Information on write-offs. Update on the Group’s current situation and plans
Current Report No. 21/2022
Legal basis: Article 17.1 MAR – confidential information
In reference to current report no. 6/2022, the Management Board of Medicalgorithmics S.A. (“Company”) informs that, having tested the assets for impairment, with the support of the Company’s Supervisory Board and after a meeting with representatives of the auditor performing the audit of the financial statements for the year 2021, it decided to make write-downs resulting in a decrease of the Company’s equity by the amount detailed in the attached tables. At the same time, the Management Board provides the impact of write-offs on the main items of assets and liabilities and their values.
In accordance with IAS (including IAS 36, IFRS 9), the Group is required to assess at each balance sheet date whether there are any group of assets, indicating whether any of the assets may be impaired. At the same time, the standard imposes an obligation to carry out an annual test checking whether the goodwill and intangible assets with an indefinite life have been impaired.
In the opinion of the Management Board of the Company, the assets of Medi-Lynx, including the acquired AMI/Spectocor customer base, constitute the smallest identifiable group of assets generating cash inflows, largely independent of cash inflows from other assets or groups of assets, and therefore constitute one a cash-generating unit. Goodwill arising from the acquisition of Medi-Lynx is allocated to this identified unit.
However, the Company’s assets related to the IP and R&D activities (mainly intangible assets in the form of costs of completed development works, development works in progress, tangible fixed assets) and activities on the global market along with services provided to Medi-Lynx and production activities constitute the second cash-generating unit, which is assessed under in terms of impairment.
Accordingly, the Group has identified two cash generating units (CGUs):
1) company Medi-Lynx with allocated goodwill recognized as a result of the acquisition of this company (CGU Medi-Lynx),
2) activities carried out at Medicalgorithmics S.A., i.e., the maintenance and development of software technology and the production of Pocket ECG devices, along with services provided to Medi-Lynx in the USA and on the global market (outside the US) (CGU MDG S.A.).
As of December 31, 2021, the Management Board of the Company identified impairment of groups of assets in both cash-generating units.
The Company indicates that both the consolidated financial statements of the Company’s capital group (the “Group”), as well as the Company’s separate financial statements, are subject to verification by an independent statutory auditor as part of the process of auditing financial statements for 2021, and consequently, the possibility of a change in the scope of the indicated amounts. In the event of significant changes in the amount of the write-offs, the Company will inform in separate current reports.
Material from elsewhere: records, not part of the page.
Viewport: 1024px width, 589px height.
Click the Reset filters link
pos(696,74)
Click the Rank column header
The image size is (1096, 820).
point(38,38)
At the same time, the Management Board informs that it has verified the assumptions regarding the necessary cash needs for the continuation of the current development strategy in 2022. Taking into account the current assumptions, the Group’s cash needs are in the range of USD 4 – 6 million. Under the conservative assumptions of the Management Board, the current cash balance makes it necessary to gain the additional financing within approximately two months, in a form of debt or selling some of the assets.
The Group continues to seek debt financing or alternatively the opportunity to raise an investor for the Group or to sell Medi-Lynx or significant assets of the Group. As of the date of this report, the Group does not have details of the terms of any potential transactions. The Group is currently in discussions with several entities; however, these are not discussions regarding the terms of the transaction – only analyses of the possibility of structuring the transaction and the subject matter of the transaction are being conducted. The Group has not obtained any offers for the acquisition of Group assets or financing. No binding or non-binding documents regarding the transaction have been signed. In order to enable the potential transaction to proceed, in the event that it involves a tight timetable and the transaction proves to be justified in light of the Company’s announced plans and strategies in relation to the Group’s current operational and financial situation, the Management Board has convened an Extraordinary General Meeting of the Company for May 10, 2022.
Data related to the consolidated financial statements of the Issuer’s Group and the separate financial statements of the Issuer as at and for the year ended 31 December 2021 can be found in the tables attached to the report. The events described in the tables are events of a non-cash nature.